Maybe TV could spread spotlight
Jennifer Wilbanks was an attractive Georgia woman in her 30s. So was Sheri Vanessa Holland.
Wilbanks was reported missing. So was Holland.
Wilbanks – christened “the runaway bride” by cable news networks which showcased her saga around the clock – got cold feet about her impending wedding and escaped on a long bus ride to New Mexico. Then she cooked up an abduction story and made a false crime report to 911.
Now, the nation’s compassion and anxiety have turned to scorn-tinged demands for accountability. When you’ve been played for a sucker, you want revenge.
But what about Sheri Vanessa Holland, who was last seen in Florida in 1996 when she was 34? Holland remains missing. So does Beverly Gail Sabo of Ventura County, Calif. And William Joseph Jamison of Linden, N.J. And nearly 104,000 other adults and children listed as missing by the National Crime Information Center.
Their stories have not commanded the media attention that Wilbanks’ story generated – attention that may have contributed to her desperate fabrication of kidnapping.
What made Wilbanks a marquee name but not Holland and tens of thousands of others whose disappearances go relatively ignored? That’s a question for TV producers and news executives whose judgments determine the winners (losers?) of the spotlight lottery.
However, it’s also a question for the public whose appetite for soap opera story lines has been teased and nourished by so-called reality TV.
Once Wilbanks took a detour from her marital roadmap and stirred her loved ones’ anxiety, she was thrust onto a public stage where there were no shadows in which to escape a rapt audience’s view.

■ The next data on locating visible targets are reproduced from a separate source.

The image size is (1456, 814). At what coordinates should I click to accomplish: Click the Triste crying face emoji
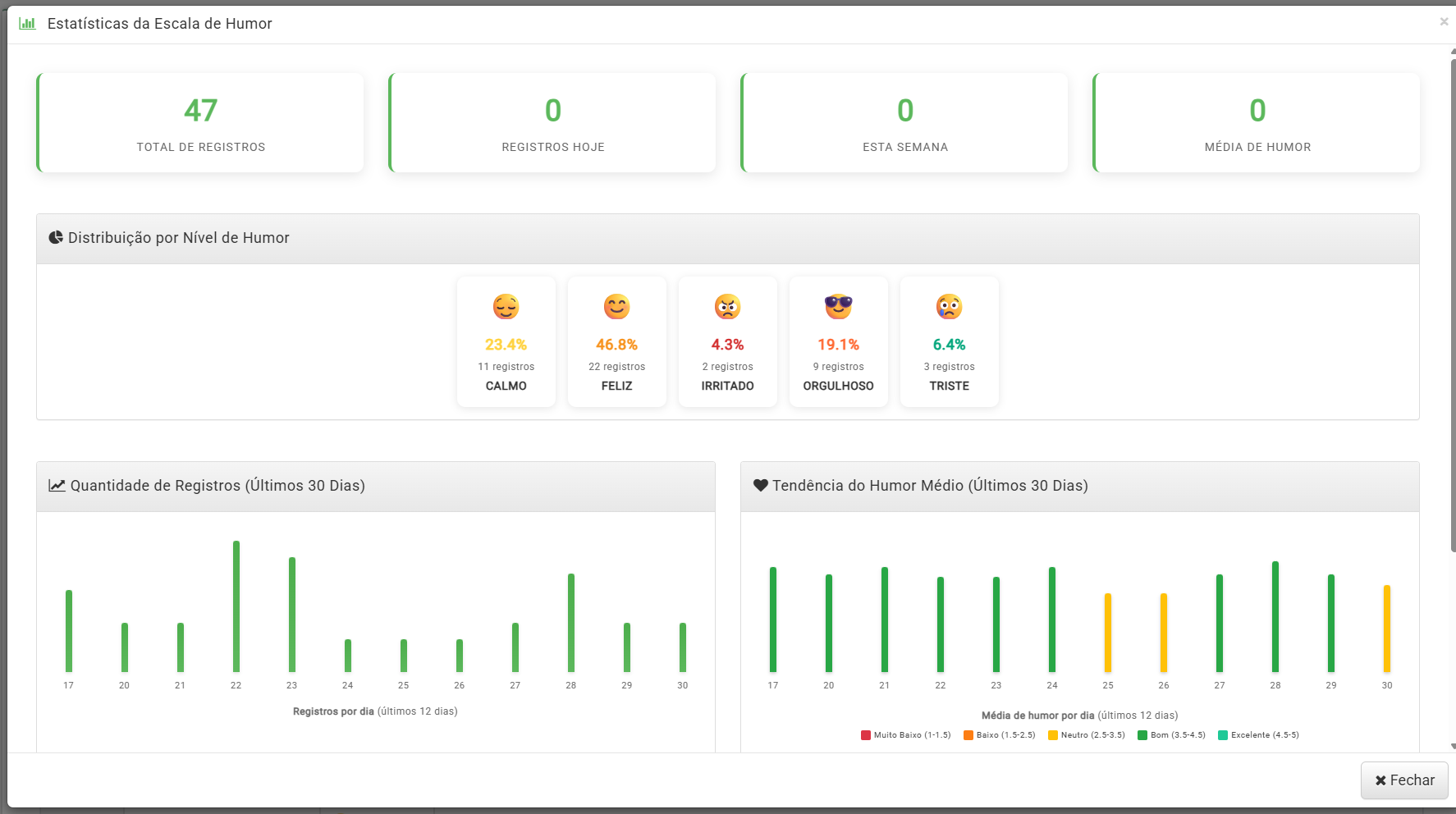[949, 307]
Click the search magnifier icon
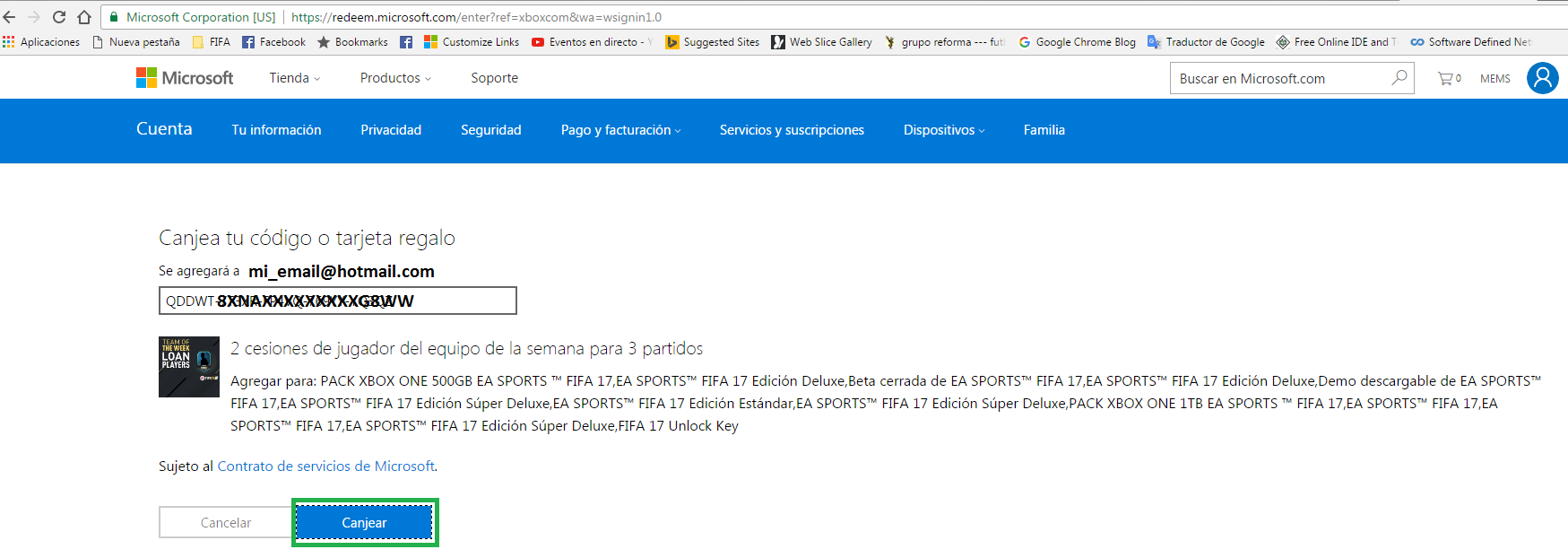The image size is (1568, 558). (x=1399, y=78)
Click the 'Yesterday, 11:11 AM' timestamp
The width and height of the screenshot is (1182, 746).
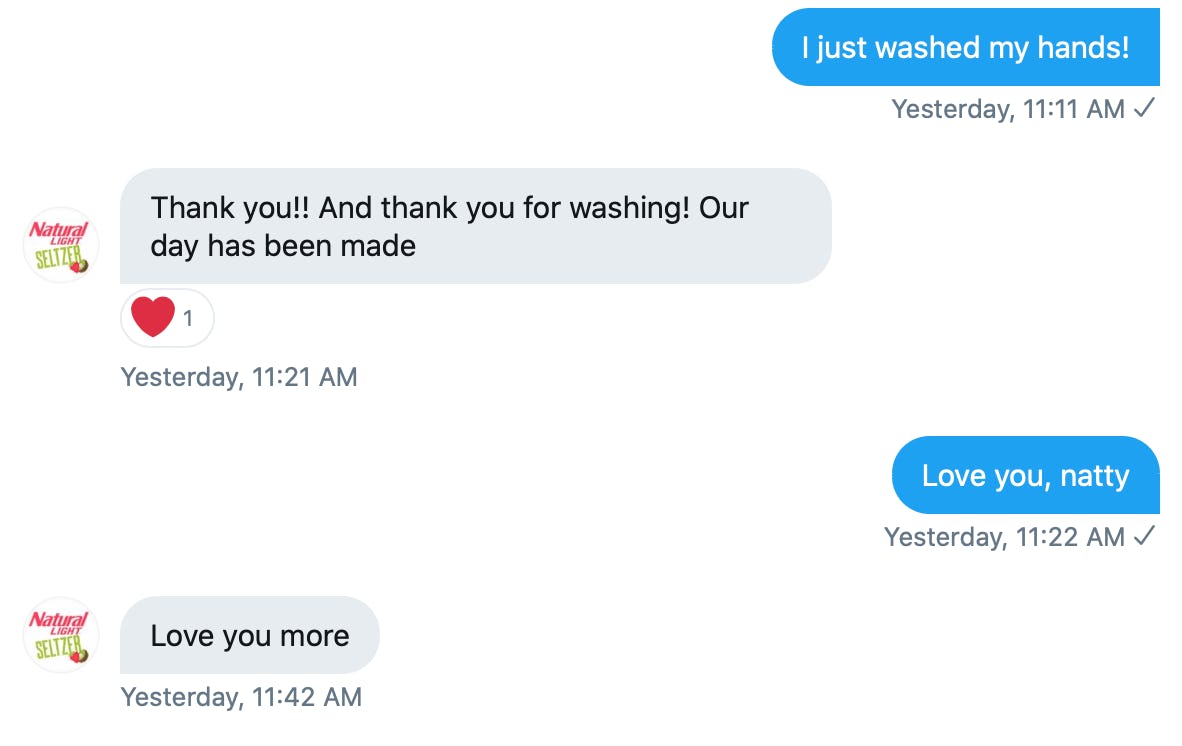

If you’re thinking the rise from obscurity to celebrity was predictable (what else would she expect?), try telling it to the families of Sheri Holland and 104,000 other missing Americans. A minuscule few of them received anything like the public spotlight that glared on Wilbanks and her family for days.

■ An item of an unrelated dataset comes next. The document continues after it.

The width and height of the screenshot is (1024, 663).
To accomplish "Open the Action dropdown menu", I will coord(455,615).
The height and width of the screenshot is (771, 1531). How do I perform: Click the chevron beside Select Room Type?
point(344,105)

Some families who crave the help intense media would provide in tracking down a loved one with Alzheimer’s disease, schizophrenia, teenage rebellion or even cold feet, get skepticism instead – even from law enforcement authorities.
It is not uncommon, says Angela Ellis of the North American Missing Persons Network, for such reports to arouse limited interest, especially when they involve adults, who are deemed able to drop out of sight if they wish.
Wilbanks may yet be held to account for her antic. She appears to have committed a crime by falsely reporting she’d been kidnapped.
Beyond that, it’s a stretch to argue she should be made to pay for other people’s reactions to her whimsy.
Instead of demanding retribution, maybe the angry public ought to become more discerning about what it watches on television.
That might include letting Jennifer Wilbanks have her anonymity back, now that the mystery is solved. Transfer some of that concern from the found to the missing, such as Sheri Vanessa Holland. And Beverly Gail Sabo. And William Joseph Jamison. And the others.